It’s that time of the week again, and I’m ill. I think it’s probably the preliminary stages of the flu, so it means I don’t really want to write about whatever strange animal Steve wants me to write about (see last week’s comments). Instead I’m going to write about autumn, and more specifically, going for a walk in autumn. It’s cold, it’s windy, but gosh darnit if it isn’t beautiful.
The stray strands of hair sashayed through the air around her head, masking her eyes from the world for a few moments before blowing them all clear, illuminating the sheer whiteness of her skin and the contrast of her red lips. Her eyes slowly opened and she continued forwards, wrapping her scarf a little tighter, warding off the cold.
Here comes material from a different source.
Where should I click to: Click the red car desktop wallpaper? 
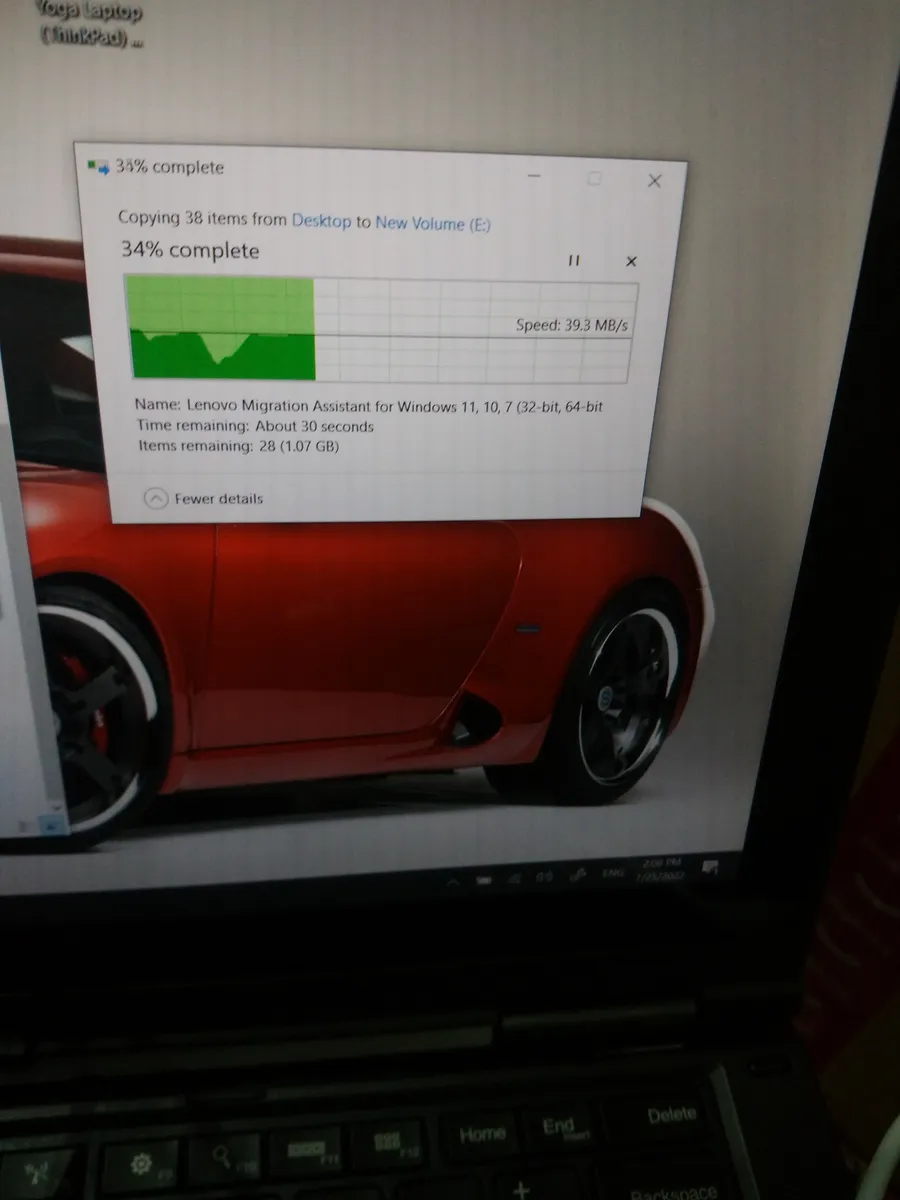(350, 650)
She sauntered down the street, a monochrome vision amidst the alight scenery around her. Warmth surrounded her, but she was freezing. Closing her eyes again, she continues onwards, trying not to gaze too long at the burnished, leaves, wanting to avoid longing for a fireplace or merely the heat of a radiator. Wetness hung on her upper lip, making her slip out her pink tongue to wipe it clear, only to regret it immediately, feeling her spittle freezing on her skin. A sigh slipped past her flushed lips.
“It’s not far now, you’ll be warm soon you know.” His voice was strong beside her, but she ignored it, narrowing her eyes as she lent into the wind, trying to fight back against it.
“Really Jane, you should just take your time. I know it’s cold now, but in a few minutes your going to be warm, so what’s the rush? You’re not going to be doing anything particularly incredible when you walk through that door, so you might as well savour the banquet of colour out here. I always did love autumn.” She desperately tried to resist the urge to turn and glance at him, knowing that his mocking but friendly smile would be there, easily slipping back to reveal his teeth. She closed her eyes once more, feeling more wetness slip down her cheeks. She silently cursed the wind.
“Jane, for god’s sakes, slow down. You’re going to have an accident. What if there’s a patch of ice or something?” She whirled to her side, where his voice was, and immediately threw up her arms in exasperation. The street was empty beside her.
She turned back down the street, almost jogging now as she saw the welcoming red door of her house seem to beckon to her. Hugging herself, she continued on, her coat flapping in the playful wind.
“You really should take some time to look at it. It’ll be gone in a few days.” He sounded almost sad, petulant, trying to get her to bend to his will by making her feel guilty. She closed her eyes and walked on, trying to ignore every word that was said.
As she reached her door she turned, looking back down the street with one last glance. The oranges, the reds, the yellows, all seemed to merge into one roaring fire, the entire street ablaze. She turned back and closed the door behind her.